Any face-to-face discussion operates not just through words but also through body language, visual and olfactory cues, shifts in temperature and mood of the space and the people in it. And so “Meeting the Beast” will stage a face-to-face encounter between many participants, but also between their ways of working and responding to images, choreography, poetry, music, speech, the formidable “deep thoughts” of famous philosophers, and the amorously irreverent engagement with them.
The project began, not surprisingly, as a conversation. This past summer, having just completed her MFA degree, Bickford found herself at a party on a sultry July evening, fielding the Dustin Hoffman question: “So, Susan, now that you’ve graduated, what comes next?” Rather than let her dialogue with her well-meaning friend convince her to explore the financial possibilities of plastics, she decided to use it as an opportunity to explore the plastic possibilities of dialogue. She had been interested in orchestrating a “performance piece initiating from a text and involving a larger cast” and wanted this to be a kind of sculptural process that would “work in dialogue or collaboration with a larger group.”
Later that evening, she asked another friend, “between beers, which text was most interesting to him, in terms of dialogue. He suggested Emmanuel Levinas’s Totality and Infinity and I read it. I couldn’t help but notice some similarity in a long time favorite fairy tale of mine, Beauty and the Beast.”

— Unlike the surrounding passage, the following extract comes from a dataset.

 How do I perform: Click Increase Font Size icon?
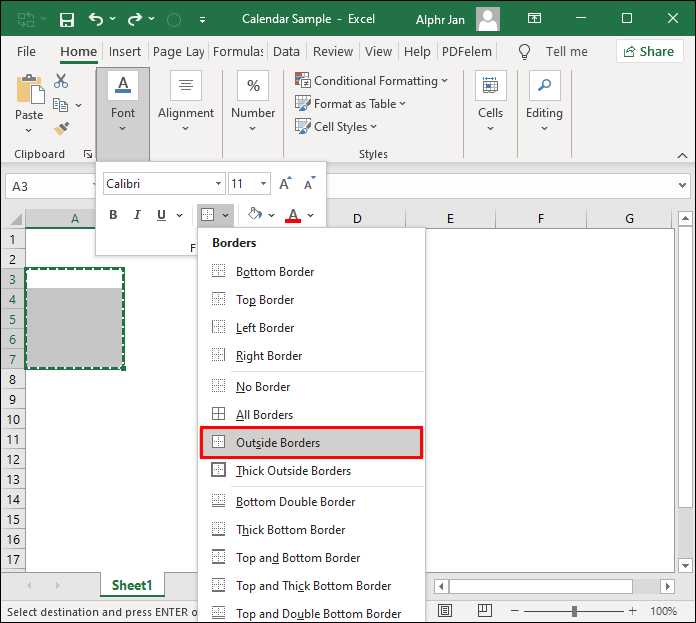[285, 184]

And so began the conversational menage-a-trois with the philosopher and the fairy tale. In his book Totality and Infinity, first published in 1961, the Lithuanian-born French philosopher Levinas began a lifelong project that tried to establish ethics, the relationship between the self and the other, as the basis for philosophical thinking. He wrestled with the question of whether, if we are capable of really producing these things called “peace” and “justice,” they will come from the “war of all against all — or from the irreducible responsibility of the one for the other.”
Levinas chose the second approach, one that puts each of us personally responsible for all the rest of us. He argued that it is in the face-to-face encounter, faced with this other who always overflows whatever preconceived ideas we might hold about him or her, that we become directly aware of this responsibility.
The analogous lesson of Beauty and the Beast is that you can’t really love something unless you can let it go. In bringing together a range of talented artists and performers, and negotiating the demands of overlapping media and various visions of how they ought to interlace, the participants have had to work to observe this lesson. From its conception, this labor of love has been as much a process of letting go of good ideas as it has been one of sharing them.
On opening night, the piece begins with Miss Maine body builder Marcea Anna Segal hauling on a sack of potatoes, and washing and cutting them in preparation for a stew. It ends with a video projection of a young girl singing the words, half of them improvised, to “This Land is Your Land,” which she learned in elementary school in the days following September 11. The multimedia tapestry linking these two poetic fragments, ruminating on life, love, beauty, and horror in our time, is still being woven through the dialogue between its participants.
Says Bickford: “Making conversation is an art, listening, finding a thread, waiting your turn, speaking, listening again, overlapping, butting in, and sometimes screaming for attention. There is so much more, it is infinite.”